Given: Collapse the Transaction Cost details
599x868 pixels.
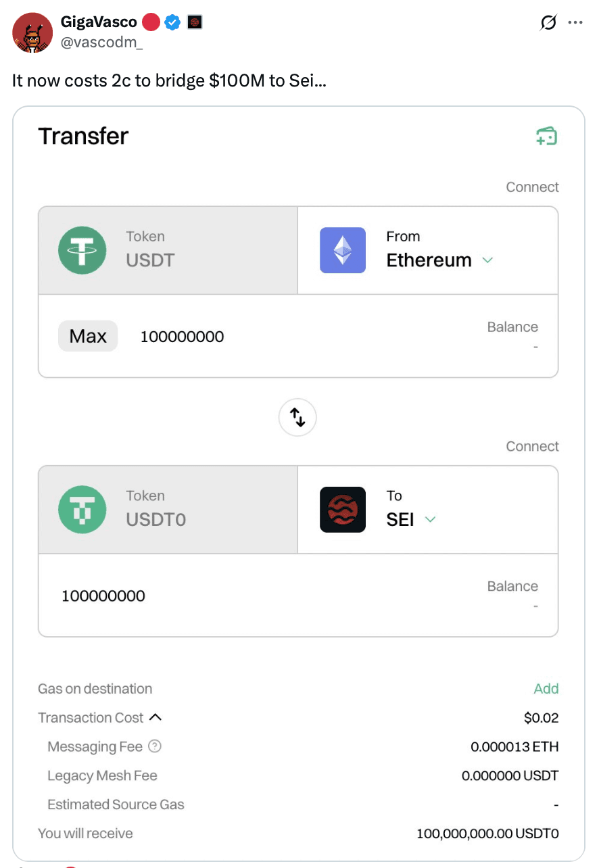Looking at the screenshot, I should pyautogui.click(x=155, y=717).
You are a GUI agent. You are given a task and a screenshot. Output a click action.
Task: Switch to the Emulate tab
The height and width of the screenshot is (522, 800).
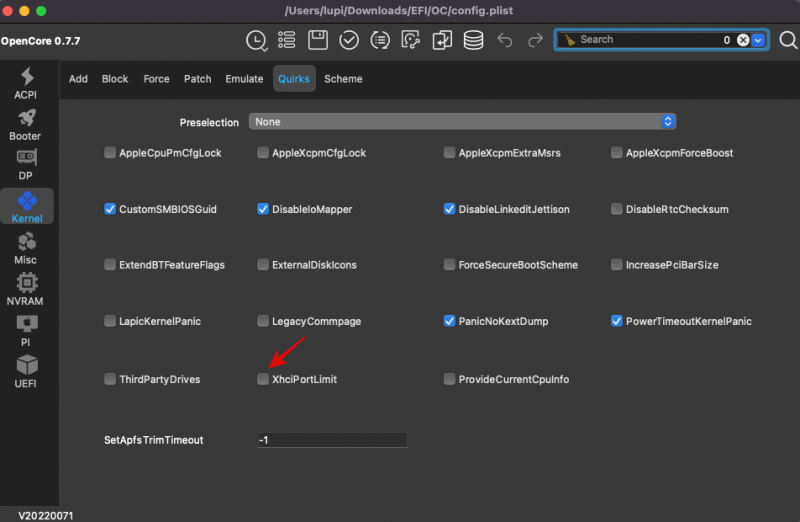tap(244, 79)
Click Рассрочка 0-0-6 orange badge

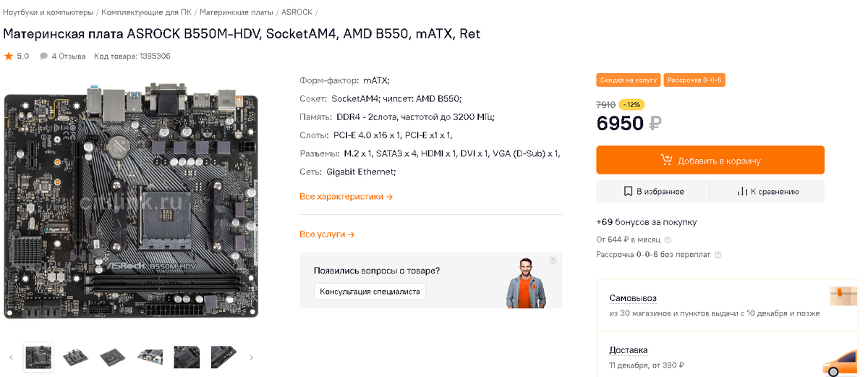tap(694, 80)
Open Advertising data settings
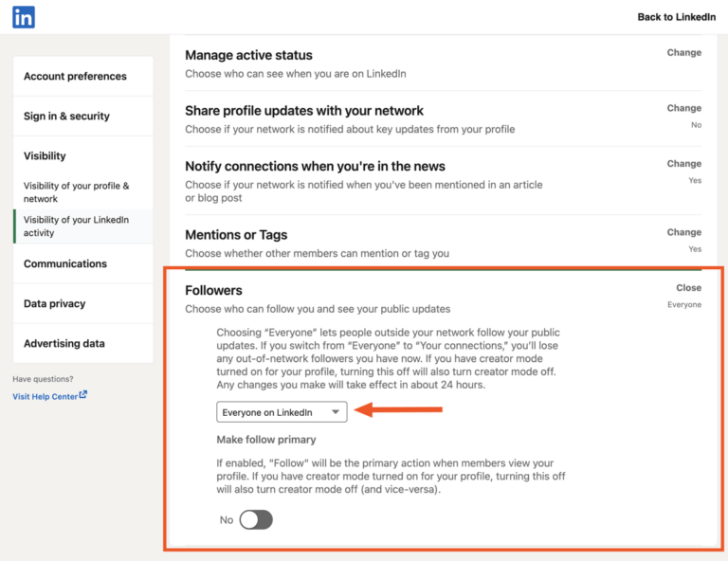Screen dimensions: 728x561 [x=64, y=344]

----

> [Exercise brief]:
An exact reproduction of the lines from the line containing "Task: Switch to the Emulate tab" through the end of the listing above is needed; pictures stay out.

> [Written response]:
Task: Switch to the Emulate tab
The height and width of the screenshot is (522, 800).
tap(244, 79)
Click Рассрочка 0-0-6 orange badge

tap(694, 80)
Open Advertising data settings
Screen dimensions: 728x561 [x=64, y=344]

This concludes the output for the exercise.